Monday, September 10, 2012

Dream visits

Within the first two weeks after Adam's death, I had two dreams about him.  The first was not very good.  Although, I was so excited to see him and have him kiss me and make love to me, he then told me he had been cheating on me for 21 years with someone from high school.  Not exactly a warm and fuzzy dream after all.  I woke up laughing thinking that he was going to laugh at me and call me crazy when I told him about this dream.  For a split second, I thought he was out on the couch.  Then, I remembered.  I cried and cried for several days.

I had the second dream a few day later and this one I believe was a visit.  I remember being at our friends home but it was our home?  Adam came to the door and rang the bell.  I opened the door and threw my arms around him hugging him so tightly and kissing him.  We fell backwards into the bean bag chair.  No words were exchanged but I had the feeling of missing him so very much and knowing that he had been gone a long time. 

The third dream, I again saw him this time in what appeared to be a college dorm setting.  I knew I only would have a short time with him and had questions to ask him.  Should I go see this medium I had heard about from a friend?  But instead, we just held each other on a small twin dorm style bed.  There were other people moving around us.  I remember him telling me something about the electricity or turn it off or electronics.  Then, I woke up.  There were no words exchanged by him, just the thoughts in my mind.

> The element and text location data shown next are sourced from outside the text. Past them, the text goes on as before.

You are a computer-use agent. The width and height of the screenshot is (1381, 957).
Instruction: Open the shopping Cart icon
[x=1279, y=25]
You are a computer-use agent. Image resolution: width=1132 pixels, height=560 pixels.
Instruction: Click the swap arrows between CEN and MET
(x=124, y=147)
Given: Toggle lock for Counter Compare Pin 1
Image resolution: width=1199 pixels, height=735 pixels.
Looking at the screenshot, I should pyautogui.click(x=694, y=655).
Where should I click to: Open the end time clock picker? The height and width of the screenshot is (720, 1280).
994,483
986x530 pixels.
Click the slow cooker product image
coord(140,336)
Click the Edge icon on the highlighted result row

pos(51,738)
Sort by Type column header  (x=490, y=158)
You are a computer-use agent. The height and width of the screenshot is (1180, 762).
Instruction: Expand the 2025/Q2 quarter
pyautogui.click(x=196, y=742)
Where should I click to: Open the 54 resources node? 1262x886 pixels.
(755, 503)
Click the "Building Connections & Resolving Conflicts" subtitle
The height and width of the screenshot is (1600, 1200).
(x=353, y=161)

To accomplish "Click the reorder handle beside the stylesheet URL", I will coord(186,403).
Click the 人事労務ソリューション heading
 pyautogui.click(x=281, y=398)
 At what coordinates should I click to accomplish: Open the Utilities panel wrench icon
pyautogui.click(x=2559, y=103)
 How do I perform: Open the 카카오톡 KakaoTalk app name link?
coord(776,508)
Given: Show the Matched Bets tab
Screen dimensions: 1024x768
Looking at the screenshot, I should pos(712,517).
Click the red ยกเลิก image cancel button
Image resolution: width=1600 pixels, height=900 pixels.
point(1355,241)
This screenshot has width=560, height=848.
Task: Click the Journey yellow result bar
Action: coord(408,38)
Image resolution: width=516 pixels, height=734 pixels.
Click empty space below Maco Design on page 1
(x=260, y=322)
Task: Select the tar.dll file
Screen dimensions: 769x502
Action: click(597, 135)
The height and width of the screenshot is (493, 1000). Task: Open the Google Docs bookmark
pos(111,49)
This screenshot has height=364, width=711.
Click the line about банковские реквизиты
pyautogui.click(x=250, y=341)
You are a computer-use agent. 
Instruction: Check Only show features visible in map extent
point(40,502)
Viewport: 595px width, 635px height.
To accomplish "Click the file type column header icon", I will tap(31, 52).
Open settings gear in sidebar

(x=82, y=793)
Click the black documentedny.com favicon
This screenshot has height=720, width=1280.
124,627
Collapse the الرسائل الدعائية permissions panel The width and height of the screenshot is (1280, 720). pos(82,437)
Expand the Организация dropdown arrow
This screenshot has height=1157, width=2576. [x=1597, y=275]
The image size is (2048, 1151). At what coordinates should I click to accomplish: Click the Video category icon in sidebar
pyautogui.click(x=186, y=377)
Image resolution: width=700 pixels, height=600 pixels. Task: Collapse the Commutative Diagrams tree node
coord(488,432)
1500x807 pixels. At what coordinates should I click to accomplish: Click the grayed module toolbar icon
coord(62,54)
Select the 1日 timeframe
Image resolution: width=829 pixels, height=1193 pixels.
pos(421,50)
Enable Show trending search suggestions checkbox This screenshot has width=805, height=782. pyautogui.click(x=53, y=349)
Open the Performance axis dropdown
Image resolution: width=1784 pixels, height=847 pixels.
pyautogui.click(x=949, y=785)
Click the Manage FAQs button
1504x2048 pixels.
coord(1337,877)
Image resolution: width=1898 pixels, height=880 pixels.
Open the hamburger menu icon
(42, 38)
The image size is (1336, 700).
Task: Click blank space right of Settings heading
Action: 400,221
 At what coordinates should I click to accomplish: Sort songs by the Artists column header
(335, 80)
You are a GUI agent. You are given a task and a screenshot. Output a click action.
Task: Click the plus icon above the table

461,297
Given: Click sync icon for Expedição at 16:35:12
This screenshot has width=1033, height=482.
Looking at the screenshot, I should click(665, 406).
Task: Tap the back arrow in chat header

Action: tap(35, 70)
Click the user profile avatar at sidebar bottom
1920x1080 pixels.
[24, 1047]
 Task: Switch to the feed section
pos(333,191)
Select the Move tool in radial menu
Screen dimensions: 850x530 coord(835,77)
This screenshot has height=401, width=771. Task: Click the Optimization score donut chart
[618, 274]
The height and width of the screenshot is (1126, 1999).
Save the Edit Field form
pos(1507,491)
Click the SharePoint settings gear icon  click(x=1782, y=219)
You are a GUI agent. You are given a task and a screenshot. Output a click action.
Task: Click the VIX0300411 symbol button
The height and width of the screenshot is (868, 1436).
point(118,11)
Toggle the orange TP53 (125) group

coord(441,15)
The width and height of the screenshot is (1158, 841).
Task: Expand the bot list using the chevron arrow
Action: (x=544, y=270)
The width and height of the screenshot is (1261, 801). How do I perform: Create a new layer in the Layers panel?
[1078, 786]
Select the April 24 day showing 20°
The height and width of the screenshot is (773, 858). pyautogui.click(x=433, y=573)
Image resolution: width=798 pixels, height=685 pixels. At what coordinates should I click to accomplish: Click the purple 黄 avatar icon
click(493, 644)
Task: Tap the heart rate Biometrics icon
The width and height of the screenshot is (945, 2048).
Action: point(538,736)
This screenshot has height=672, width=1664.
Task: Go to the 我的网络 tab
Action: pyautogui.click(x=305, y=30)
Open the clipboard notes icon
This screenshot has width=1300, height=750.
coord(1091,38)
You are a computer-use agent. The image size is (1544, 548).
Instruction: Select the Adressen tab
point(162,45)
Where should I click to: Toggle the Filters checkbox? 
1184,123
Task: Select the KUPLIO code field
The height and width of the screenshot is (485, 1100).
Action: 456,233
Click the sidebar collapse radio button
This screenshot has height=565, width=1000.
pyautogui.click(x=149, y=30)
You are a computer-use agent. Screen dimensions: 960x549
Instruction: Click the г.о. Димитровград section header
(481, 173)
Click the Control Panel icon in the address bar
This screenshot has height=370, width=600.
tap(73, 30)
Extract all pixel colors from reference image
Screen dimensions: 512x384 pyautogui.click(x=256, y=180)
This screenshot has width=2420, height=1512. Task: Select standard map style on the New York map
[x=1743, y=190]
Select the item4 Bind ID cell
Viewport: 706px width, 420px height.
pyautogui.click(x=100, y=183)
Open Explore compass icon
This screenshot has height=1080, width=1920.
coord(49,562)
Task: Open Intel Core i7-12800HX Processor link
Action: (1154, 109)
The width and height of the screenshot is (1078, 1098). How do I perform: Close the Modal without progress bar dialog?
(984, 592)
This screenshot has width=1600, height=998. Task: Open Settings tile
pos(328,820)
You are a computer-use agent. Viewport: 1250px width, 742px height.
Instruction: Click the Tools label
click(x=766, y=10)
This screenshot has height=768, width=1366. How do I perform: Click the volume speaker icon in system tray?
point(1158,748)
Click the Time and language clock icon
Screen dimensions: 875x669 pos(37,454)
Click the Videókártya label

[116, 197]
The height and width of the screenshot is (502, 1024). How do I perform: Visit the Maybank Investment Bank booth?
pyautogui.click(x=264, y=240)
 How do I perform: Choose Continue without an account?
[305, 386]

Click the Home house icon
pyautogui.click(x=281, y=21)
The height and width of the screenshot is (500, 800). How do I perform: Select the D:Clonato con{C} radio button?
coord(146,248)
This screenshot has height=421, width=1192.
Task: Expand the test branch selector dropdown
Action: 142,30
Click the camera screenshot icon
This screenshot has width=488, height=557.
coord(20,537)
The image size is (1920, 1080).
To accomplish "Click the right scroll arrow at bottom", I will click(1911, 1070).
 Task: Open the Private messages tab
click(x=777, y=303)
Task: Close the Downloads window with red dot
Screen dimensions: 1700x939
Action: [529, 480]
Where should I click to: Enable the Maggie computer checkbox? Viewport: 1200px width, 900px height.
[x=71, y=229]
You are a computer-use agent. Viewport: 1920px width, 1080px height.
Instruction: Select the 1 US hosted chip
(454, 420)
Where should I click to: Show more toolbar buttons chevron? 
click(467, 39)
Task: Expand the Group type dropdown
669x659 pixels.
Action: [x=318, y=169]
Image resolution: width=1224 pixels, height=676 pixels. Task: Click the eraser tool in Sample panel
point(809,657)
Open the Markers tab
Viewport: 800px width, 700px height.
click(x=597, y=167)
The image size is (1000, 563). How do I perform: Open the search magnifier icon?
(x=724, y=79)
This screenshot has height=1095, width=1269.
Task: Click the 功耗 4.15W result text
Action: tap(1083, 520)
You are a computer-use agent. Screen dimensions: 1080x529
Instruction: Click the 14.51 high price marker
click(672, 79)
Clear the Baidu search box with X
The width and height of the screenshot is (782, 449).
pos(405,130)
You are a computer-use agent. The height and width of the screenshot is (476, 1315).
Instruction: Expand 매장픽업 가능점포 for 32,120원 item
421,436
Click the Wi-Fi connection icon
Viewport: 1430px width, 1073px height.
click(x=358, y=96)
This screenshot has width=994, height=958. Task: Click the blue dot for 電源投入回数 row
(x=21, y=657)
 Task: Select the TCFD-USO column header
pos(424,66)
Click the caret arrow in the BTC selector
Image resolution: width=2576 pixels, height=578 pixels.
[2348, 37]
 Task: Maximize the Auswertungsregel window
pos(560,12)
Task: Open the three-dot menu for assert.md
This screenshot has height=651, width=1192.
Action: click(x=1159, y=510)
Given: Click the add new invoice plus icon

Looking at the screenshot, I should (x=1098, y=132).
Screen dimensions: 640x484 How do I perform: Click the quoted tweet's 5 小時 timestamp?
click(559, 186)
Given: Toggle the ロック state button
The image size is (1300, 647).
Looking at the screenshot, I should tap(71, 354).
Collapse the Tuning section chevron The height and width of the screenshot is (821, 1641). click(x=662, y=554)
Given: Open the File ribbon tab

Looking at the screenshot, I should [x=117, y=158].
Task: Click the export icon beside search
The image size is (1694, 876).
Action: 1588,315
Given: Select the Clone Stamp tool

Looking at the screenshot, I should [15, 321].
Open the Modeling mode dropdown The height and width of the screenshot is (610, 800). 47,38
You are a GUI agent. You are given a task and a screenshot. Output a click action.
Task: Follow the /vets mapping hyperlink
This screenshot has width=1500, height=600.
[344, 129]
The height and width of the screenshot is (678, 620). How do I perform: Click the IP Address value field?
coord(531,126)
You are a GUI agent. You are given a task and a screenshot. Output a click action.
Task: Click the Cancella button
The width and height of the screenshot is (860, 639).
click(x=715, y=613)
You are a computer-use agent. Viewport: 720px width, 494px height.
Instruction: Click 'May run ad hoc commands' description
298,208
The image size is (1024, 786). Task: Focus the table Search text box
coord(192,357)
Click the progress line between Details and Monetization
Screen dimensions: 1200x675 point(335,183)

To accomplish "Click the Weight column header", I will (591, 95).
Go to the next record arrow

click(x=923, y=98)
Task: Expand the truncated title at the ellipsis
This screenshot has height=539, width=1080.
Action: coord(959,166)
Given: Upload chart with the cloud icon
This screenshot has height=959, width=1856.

Last night, I had another dream. I think it was a visit but I don't understand the message.  This time, we were in a home with 3 stories.  I cannot remember who's house it was supposed to be.  But, I remember I was to be there and then go with his Aunt and my sister to someplace later that day or the next.  As I was looking at the view from the floor I was to be sleeping on, I noted the beautiful view.  Then something drew me to the top floor.  It was here that I found Adam.  We kissed and hugged each other and I commented that the view was not as good.  You could see too much from up there.  All the houses, the street and cars. But, you could also see the beach.  The other view downstairs was of the trees.  We laid again on a bed just holding each other.  I said I didn't want to go where ever it was I was suppose to be.  I wanted to stay with him.  His cell rang and he talked about a conference call.  I thought it was his work but then he was fighting with someone on the phone about me staying.  It was my sister.  She was on her way to get me but I couldn't understand why because I had my own car to drive to meet them when I was done with Adam.  But her and the other person he told me were already coming to drop off the kids. I commented that I had not been able to go to the beach.  We went to go take a shower and the tub was full of water.  We got in then got out when we realized neither of us had filled the bath?  As we were waiting for it to drain and just holding each other, my sister and someone else come storming into the room.  They demanded I go with them right then.  Adam said something to them trying to defend me. I cried and said they couldn't understand.  I just wanted Adam to hold me.  I longed for him to just hold me in his arms.  That I cried for this every night.  Then, the one person turned out to be a teacher from my school and then my principal was there also defending me.  I woke up shortly after this.  It is the last part I do not understand?  Why would they be trying to take me away from Adam?

I do believe we are visited by our loved ones in our dreams.  I know he was holding me like I have begged him to do.  I know he loves me and wants to be with me.  I just wish I could join him.  But I have a beautiful two year old who needs her mother more.